▸ Exercise data
_ _ _ _ _

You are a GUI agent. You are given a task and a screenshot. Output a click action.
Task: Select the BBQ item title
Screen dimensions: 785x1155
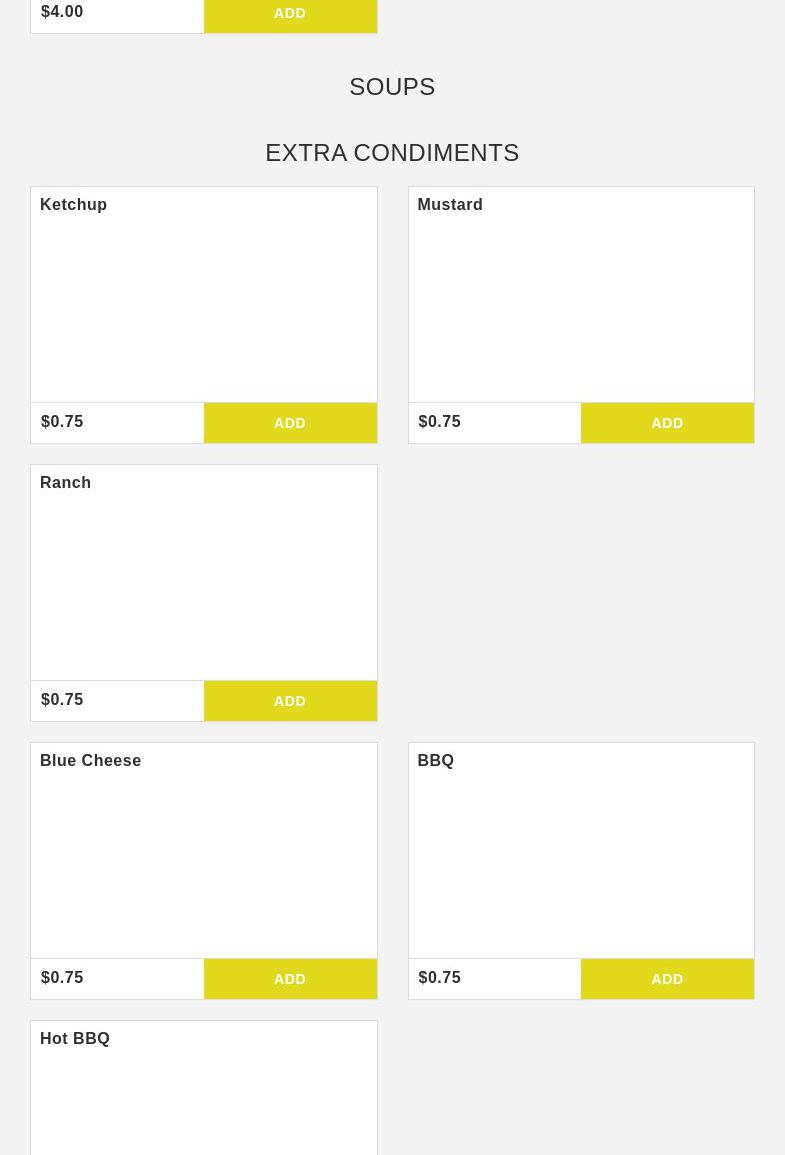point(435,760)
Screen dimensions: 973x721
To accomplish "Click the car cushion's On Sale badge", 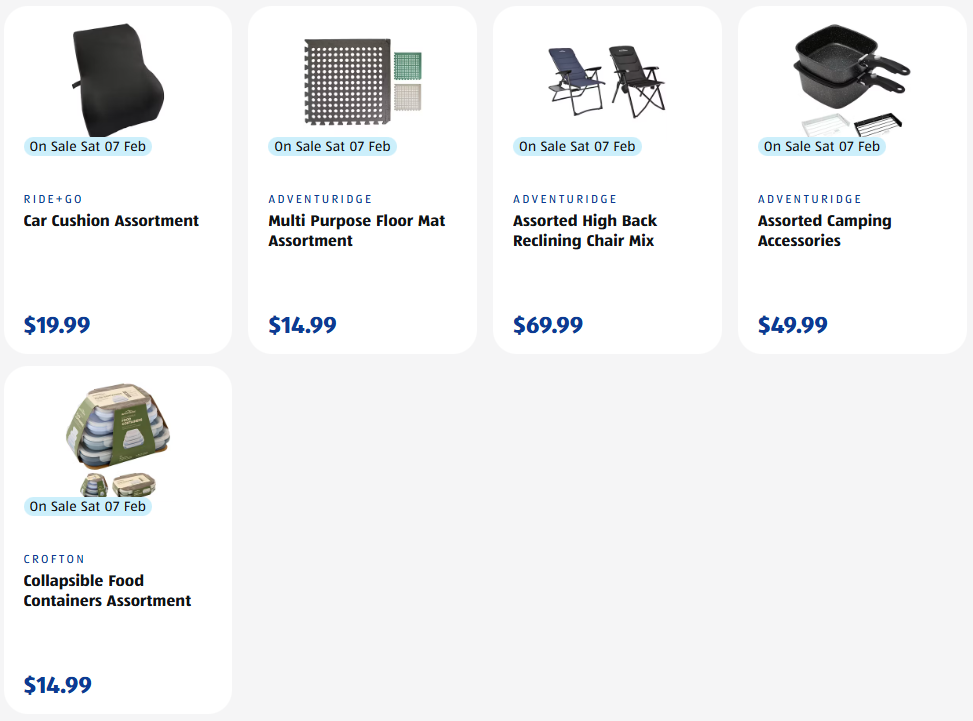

_ _ _ _ _

▸ Your objective
Quote the rows above word for word, leaving out the pictures.

▸ Answer for this exercise
You are a GUI agent. You are given a task and a screenshot. Output a click action.
Task: Select the BBQ item title
Screen dimensions: 785x1155
point(435,760)
Screen dimensions: 973x721
To accomplish "Click the car cushion's On Sale badge", 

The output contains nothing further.